Problem to solve.
Retype all entries exactly as they stand, excluding pictures.

Records from a data collection.
———

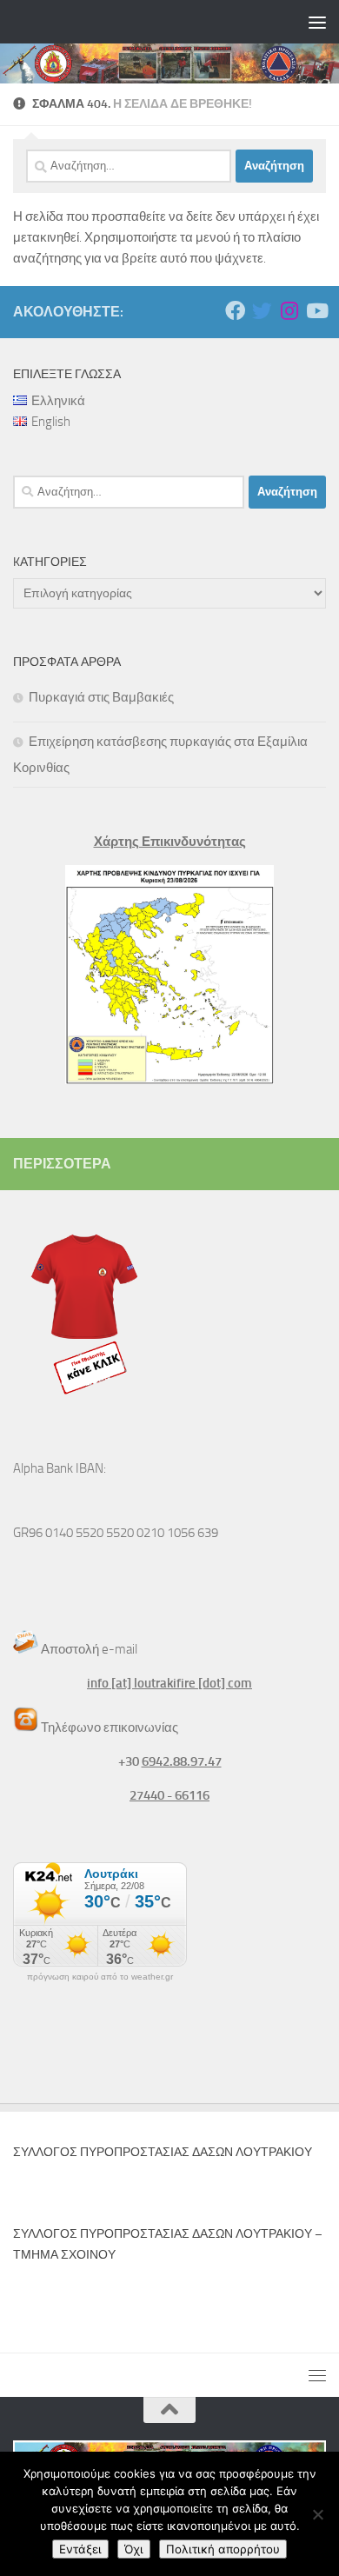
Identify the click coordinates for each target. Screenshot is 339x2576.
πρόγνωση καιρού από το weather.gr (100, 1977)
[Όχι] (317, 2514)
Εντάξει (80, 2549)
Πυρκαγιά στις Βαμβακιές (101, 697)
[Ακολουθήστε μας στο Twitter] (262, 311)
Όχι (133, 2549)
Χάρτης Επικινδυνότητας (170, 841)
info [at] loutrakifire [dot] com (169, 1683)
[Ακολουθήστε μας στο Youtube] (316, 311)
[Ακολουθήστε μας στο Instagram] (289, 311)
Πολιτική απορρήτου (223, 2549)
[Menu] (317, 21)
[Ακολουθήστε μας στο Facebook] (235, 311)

———

Answer box.
Identify the click coordinates for each target. Screenshot is 339x2576.
πρόγνωση καιρού από το weather.gr (100, 1977)
[Όχι] (317, 2514)
Εντάξει (80, 2549)
Πυρκαγιά στις Βαμβακιές (101, 697)
[Ακολουθήστε μας στο Twitter] (262, 311)
Όχι (133, 2549)
Χάρτης Επικινδυνότητας (170, 841)
info [at] loutrakifire [dot] com (169, 1683)
[Ακολουθήστε μας στο Youtube] (316, 311)
[Ακολουθήστε μας στο Instagram] (289, 311)
Πολιτική απορρήτου (223, 2549)
[Menu] (317, 21)
[Ακολουθήστε μας στο Facebook] (235, 311)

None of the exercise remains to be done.